If there’s a match on one or more of these keywords, then it pattern matches against a third set of keywords for our services including “iOS,” “Android,” “checkout,” “delivery booking,” “payment,” and others. If the tweet matches across these keywords, then it fires the tweet data into New Relic as event data.

Using the alerting capability of New Relic, it was easy to configure, so if a Twitter handle reached three tweets in an hour, we’d get an alert through PagerDuty about it. This helps our teams investigate and resolve issues quickly and minimize any impact for our customers.

The entire effort only required about three days, with much of that time involving creation of the script and setting up the Twitter development account, both of which were new for me.

Customization and visualization

The Twitter Alerts app gives us maximum control over how the data is visualized, including using responsive design for mobile viewing.

The app displays statistics and tweet data—including the time it was tweeted, the service name, the handle it’s matched with, screen names, and tweet details. We can then drill down into the actual tweet text to get the full information.

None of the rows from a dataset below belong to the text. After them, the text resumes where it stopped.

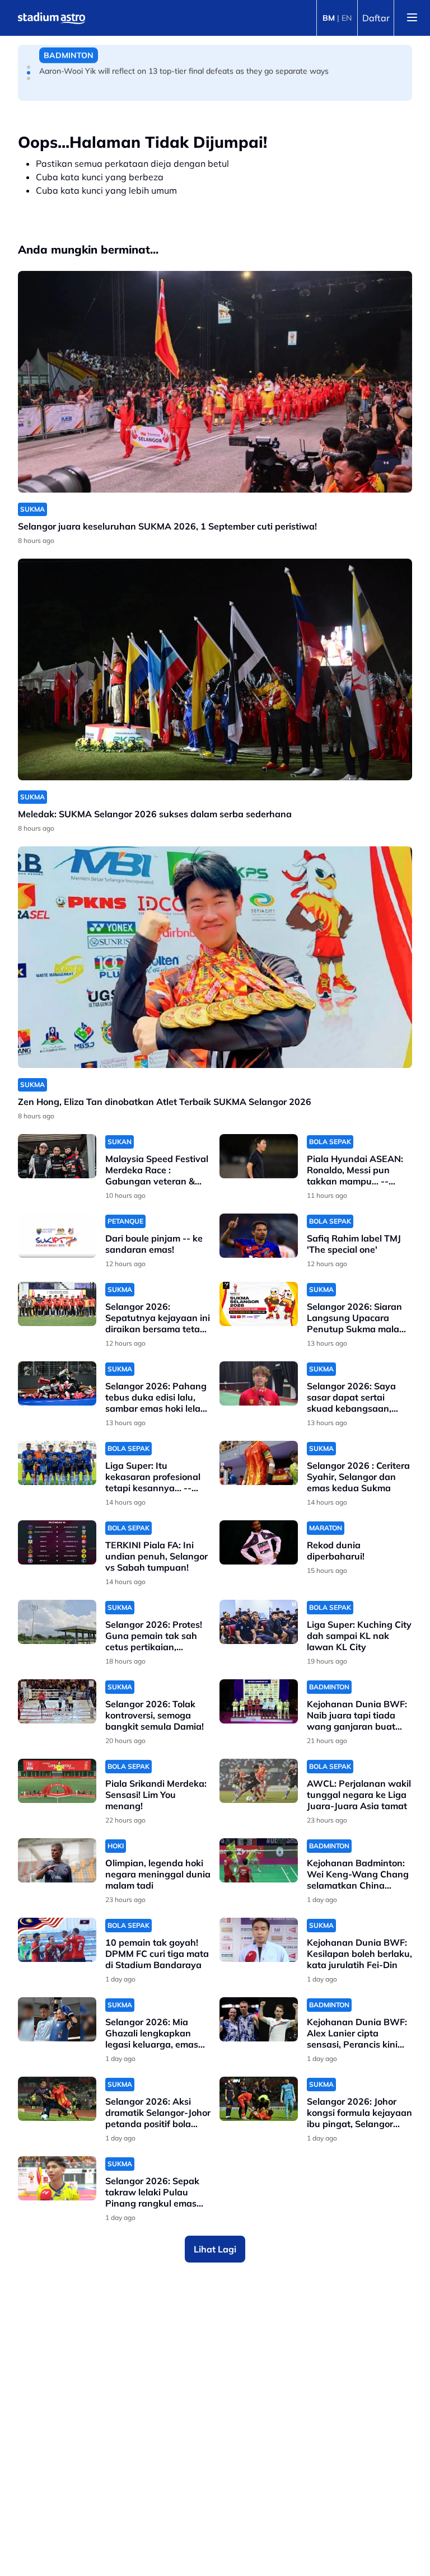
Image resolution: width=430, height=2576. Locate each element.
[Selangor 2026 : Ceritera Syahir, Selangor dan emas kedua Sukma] (258, 1463)
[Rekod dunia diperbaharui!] (258, 1542)
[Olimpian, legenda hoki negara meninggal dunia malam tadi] (57, 1860)
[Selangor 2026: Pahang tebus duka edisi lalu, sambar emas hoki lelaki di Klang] (57, 1383)
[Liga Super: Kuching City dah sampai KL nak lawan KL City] (258, 1622)
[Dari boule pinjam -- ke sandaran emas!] (57, 1236)
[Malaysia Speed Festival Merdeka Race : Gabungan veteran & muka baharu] (57, 1156)
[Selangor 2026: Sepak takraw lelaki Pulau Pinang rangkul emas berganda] (57, 2178)
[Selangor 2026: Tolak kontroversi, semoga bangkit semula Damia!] (57, 1701)
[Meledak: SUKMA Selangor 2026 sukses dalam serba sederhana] (215, 669)
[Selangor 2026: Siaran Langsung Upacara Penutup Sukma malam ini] (258, 1304)
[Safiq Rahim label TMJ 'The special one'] (258, 1236)
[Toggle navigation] (412, 18)
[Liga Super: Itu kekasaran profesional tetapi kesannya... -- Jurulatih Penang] (57, 1463)
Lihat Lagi (215, 2249)
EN (347, 18)
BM (328, 18)
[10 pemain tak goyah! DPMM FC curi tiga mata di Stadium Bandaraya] (57, 1940)
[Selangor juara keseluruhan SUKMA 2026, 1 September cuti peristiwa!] (215, 382)
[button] (28, 67)
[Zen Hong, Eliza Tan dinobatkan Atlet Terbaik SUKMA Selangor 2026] (215, 957)
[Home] (51, 18)
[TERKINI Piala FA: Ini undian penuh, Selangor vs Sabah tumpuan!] (57, 1542)
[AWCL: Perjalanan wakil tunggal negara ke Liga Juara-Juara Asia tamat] (258, 1781)
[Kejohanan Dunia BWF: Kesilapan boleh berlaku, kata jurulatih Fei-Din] (258, 1940)
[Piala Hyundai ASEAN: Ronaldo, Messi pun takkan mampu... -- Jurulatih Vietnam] (258, 1156)
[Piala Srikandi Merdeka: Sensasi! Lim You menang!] (57, 1781)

Faster insight into the customer experience

The timing of creating this app was extremely beneficial for us heading into the holiday season, which is our busiest time of year. Using the programmability in New Relic, we were able to get something very quickly in our hands to give us confidence that customers weren't having any issues, or if they were, we could pick them up very quickly.

Now we can establish alert policies on issues identified by a customer through Twitter simply by creating a custom event and sending it to New Relic. Because it is in New Relic's connected telemetry database we can quickly and easily correlate this with our operational systems and, if necessary, page someone through the built-in PagerDuty integration. Once an incident is resolved, we use this as a mechanism to fine-tune our existing alert policies. Often, this lets us get out ahead of similar issues and prevents future customer disruption.

Our Twitter Alerts app gives our engineering community immediate visibility into what is happening, from the customer on Twitter straight through to our engineers. Happy customers who aren’t posting about issues offer really valuable insight for us as well, giving us confidence that they’re having a positive experience.

Just the beginning

We’ve also started on some other new apps that let us extend and manipulate data in the way we want to visualize it.

The ability to use New Relic to code and run apps locally and then publish them out is something that we'll continue to explore as we use the platform across our services. New Relic's programmable platform and apps give us the flexibility to consume our data in ways that enable us to go beyond dashboards to bring more value and a better experience to our customers.